**What to work on:** Reproduce the material below line for line, without the pictures.

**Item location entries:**
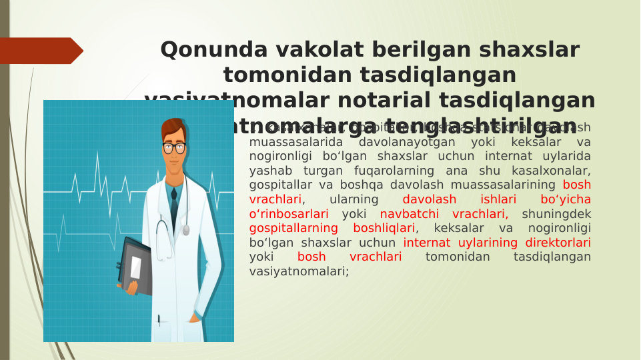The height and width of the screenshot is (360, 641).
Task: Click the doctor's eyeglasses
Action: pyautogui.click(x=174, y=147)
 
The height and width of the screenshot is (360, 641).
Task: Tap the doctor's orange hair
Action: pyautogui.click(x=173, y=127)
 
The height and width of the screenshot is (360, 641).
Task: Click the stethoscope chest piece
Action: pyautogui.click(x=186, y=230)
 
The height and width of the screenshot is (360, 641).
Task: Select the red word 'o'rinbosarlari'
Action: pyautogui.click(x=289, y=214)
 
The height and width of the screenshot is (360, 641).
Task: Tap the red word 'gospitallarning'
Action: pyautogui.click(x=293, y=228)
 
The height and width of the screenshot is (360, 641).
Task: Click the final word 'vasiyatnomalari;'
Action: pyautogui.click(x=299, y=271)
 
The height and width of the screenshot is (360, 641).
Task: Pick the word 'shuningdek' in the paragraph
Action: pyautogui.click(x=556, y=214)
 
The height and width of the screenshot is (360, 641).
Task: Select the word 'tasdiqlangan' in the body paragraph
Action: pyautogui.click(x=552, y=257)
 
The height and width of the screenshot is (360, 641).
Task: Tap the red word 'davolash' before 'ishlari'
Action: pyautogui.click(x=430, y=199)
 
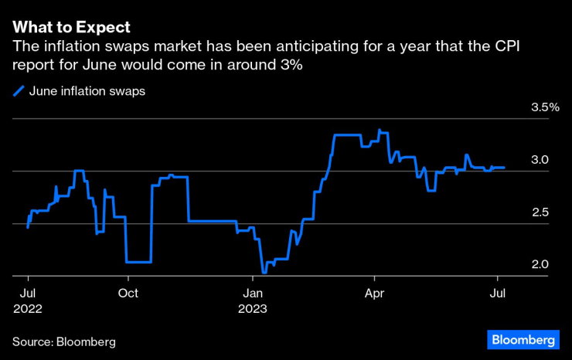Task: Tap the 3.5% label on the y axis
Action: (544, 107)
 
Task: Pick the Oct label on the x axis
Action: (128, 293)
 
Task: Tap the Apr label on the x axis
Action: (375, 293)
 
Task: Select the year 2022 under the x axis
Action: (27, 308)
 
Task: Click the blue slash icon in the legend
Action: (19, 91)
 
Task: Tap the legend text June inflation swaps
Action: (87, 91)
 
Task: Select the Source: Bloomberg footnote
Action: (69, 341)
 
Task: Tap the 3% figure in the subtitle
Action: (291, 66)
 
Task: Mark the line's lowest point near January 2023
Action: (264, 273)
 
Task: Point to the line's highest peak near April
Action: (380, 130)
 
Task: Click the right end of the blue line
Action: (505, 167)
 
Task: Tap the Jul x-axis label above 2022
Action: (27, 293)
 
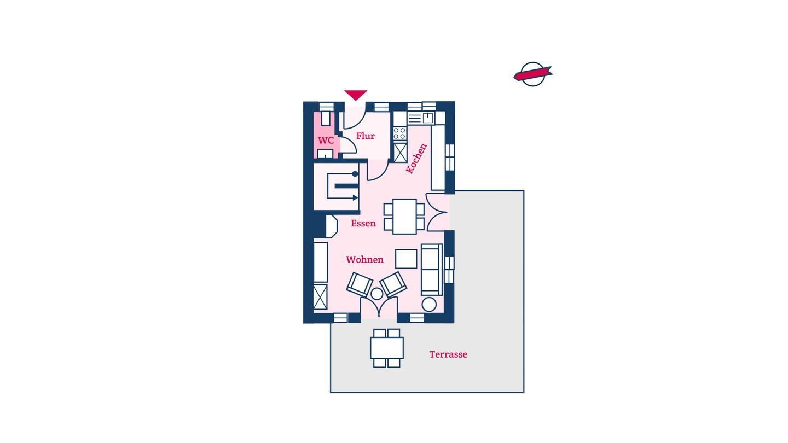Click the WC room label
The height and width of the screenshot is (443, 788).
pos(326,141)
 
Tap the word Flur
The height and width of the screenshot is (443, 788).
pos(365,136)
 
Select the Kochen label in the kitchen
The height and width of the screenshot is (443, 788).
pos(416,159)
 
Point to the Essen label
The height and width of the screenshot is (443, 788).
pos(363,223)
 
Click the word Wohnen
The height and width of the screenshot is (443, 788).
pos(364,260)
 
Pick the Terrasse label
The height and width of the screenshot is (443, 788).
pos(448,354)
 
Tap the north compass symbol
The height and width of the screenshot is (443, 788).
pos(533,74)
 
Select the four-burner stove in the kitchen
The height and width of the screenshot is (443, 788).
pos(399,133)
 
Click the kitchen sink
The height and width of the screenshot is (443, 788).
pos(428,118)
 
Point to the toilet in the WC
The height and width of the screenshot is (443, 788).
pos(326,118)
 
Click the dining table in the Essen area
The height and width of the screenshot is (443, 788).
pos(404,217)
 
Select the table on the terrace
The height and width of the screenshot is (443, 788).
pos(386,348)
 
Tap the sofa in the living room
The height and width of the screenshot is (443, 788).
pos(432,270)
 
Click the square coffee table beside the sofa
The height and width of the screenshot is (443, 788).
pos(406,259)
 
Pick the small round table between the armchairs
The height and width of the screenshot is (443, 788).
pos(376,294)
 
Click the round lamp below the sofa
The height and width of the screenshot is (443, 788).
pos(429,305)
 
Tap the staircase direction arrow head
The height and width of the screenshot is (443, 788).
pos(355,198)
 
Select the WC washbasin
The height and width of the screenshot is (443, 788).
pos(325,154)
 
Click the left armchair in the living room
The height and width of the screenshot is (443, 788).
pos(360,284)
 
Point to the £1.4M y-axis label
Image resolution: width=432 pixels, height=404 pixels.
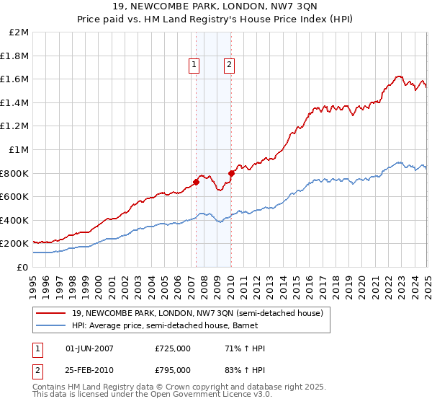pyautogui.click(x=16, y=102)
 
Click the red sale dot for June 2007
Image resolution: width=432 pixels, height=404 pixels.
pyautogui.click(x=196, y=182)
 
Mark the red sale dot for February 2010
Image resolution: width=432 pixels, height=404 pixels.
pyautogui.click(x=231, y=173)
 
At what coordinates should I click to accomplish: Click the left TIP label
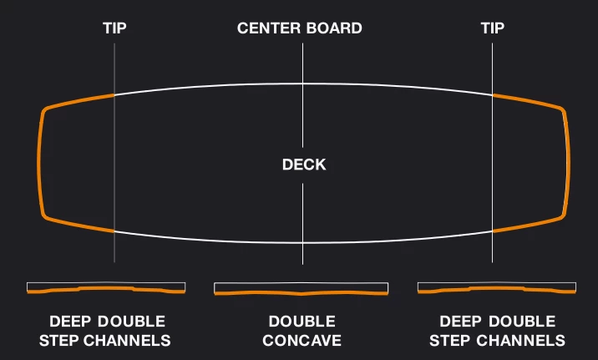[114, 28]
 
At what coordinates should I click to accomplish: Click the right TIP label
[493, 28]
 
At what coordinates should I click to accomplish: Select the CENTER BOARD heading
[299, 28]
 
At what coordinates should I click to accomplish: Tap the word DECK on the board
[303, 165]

**Output:**
The height and width of the screenshot is (360, 641).
Task: Click the doctor's eyeglasses
Action: pyautogui.click(x=174, y=147)
 
The height and width of the screenshot is (360, 641).
Task: Tap the doctor's orange hair
Action: pyautogui.click(x=173, y=127)
 
The height and width of the screenshot is (360, 641).
Task: Click the stethoscope chest piece
Action: pyautogui.click(x=186, y=230)
 
The height and width of the screenshot is (360, 641).
Task: Select the red word 'o'rinbosarlari'
Action: pyautogui.click(x=289, y=214)
 
The height and width of the screenshot is (360, 641).
Task: Tap the red word 'gospitallarning'
Action: pyautogui.click(x=293, y=228)
 
The height and width of the screenshot is (360, 641).
Task: Click the final word 'vasiyatnomalari;'
Action: pyautogui.click(x=299, y=271)
 
The height and width of the screenshot is (360, 641).
Task: Pick the word 'shuningdek' in the paragraph
Action: pyautogui.click(x=556, y=214)
 
The height and width of the screenshot is (360, 641).
Task: Select the word 'tasdiqlangan' in the body paragraph
Action: pyautogui.click(x=552, y=257)
 
The height and width of the screenshot is (360, 641).
Task: Tap the red word 'davolash' before 'ishlari'
Action: pyautogui.click(x=430, y=199)
 
Task: Tap the 3.5% label on the y axis
Action: (544, 107)
 
Task: Pick the Oct label on the x axis
Action: (128, 293)
 
Task: Tap the Apr label on the x axis
Action: (375, 293)
 
Task: Select the year 2022 under the x axis
Action: (27, 308)
 
Task: Click the blue slash icon in the legend
Action: (19, 91)
 
Task: Tap the legend text June inflation swaps
Action: (87, 91)
 
Task: Select the Source: Bloomberg footnote
Action: (69, 341)
 
Task: Tap the 3% figure in the subtitle
Action: (291, 66)
 
Task: Mark the line's lowest point near January 2023
Action: (264, 273)
 
Task: Point to the line's highest peak near April
Action: (380, 130)
 
Task: Click the right end of the blue line
Action: (505, 167)
 
Task: Tap the Jul x-axis label above 2022
Action: (27, 293)
 
Click the WC room label
The height and width of the screenshot is (443, 788).
pos(326,141)
 
Tap the word Flur
The height and width of the screenshot is (443, 788).
pos(365,136)
 
Select the Kochen label in the kitchen
The height and width of the screenshot is (443, 788).
pos(416,159)
 
Point to the Essen label
The height and width of the screenshot is (443, 788).
pos(363,223)
 
Click the word Wohnen
The height and width of the screenshot is (443, 788).
pos(364,260)
 
Pick the Terrasse label
The height and width of the screenshot is (443, 788).
pos(448,354)
 
Tap the north compass symbol
The height and width of the screenshot is (443, 788).
pos(533,74)
 
Select the four-burner stove in the kitchen
The height and width of the screenshot is (443, 788).
pos(399,133)
 
Click the kitchen sink
The height and width of the screenshot is (443, 788).
pos(428,118)
 
Point to the toilet in the WC
The height and width of the screenshot is (443, 788).
pos(326,118)
 
Click the dining table in the Essen area
The height and width of the screenshot is (443, 788).
pos(404,217)
 
Select the table on the terrace
The height and width of the screenshot is (443, 788).
pos(386,348)
 
Tap the sofa in the living room
The height and width of the screenshot is (443, 788).
pos(432,270)
 
Click the square coffee table beside the sofa
The height and width of the screenshot is (443, 788).
pos(406,259)
 
Pick the small round table between the armchairs
The height and width of the screenshot is (443, 788).
pos(376,294)
 
Click the round lamp below the sofa
The height and width of the screenshot is (443, 788).
pos(429,305)
 
Tap the staircase direction arrow head
The height and width of the screenshot is (443, 788).
pos(355,198)
 
Select the WC washbasin
The height and width of the screenshot is (443, 788).
pos(325,154)
 
Click the left armchair in the living room
The height and width of the screenshot is (443, 788).
pos(360,284)
 
Point to the £1.4M y-axis label
Image resolution: width=432 pixels, height=404 pixels.
pyautogui.click(x=16, y=102)
 
Click the red sale dot for June 2007
Image resolution: width=432 pixels, height=404 pixels.
pyautogui.click(x=196, y=182)
 
Mark the red sale dot for February 2010
Image resolution: width=432 pixels, height=404 pixels.
pyautogui.click(x=231, y=173)
 
At what coordinates should I click to accomplish: Click the left TIP label
[114, 28]
 
At what coordinates should I click to accomplish: Click the right TIP label
[493, 28]
 
At what coordinates should I click to accomplish: Select the CENTER BOARD heading
[299, 28]
 
At what coordinates should I click to accomplish: Tap the word DECK on the board
[303, 165]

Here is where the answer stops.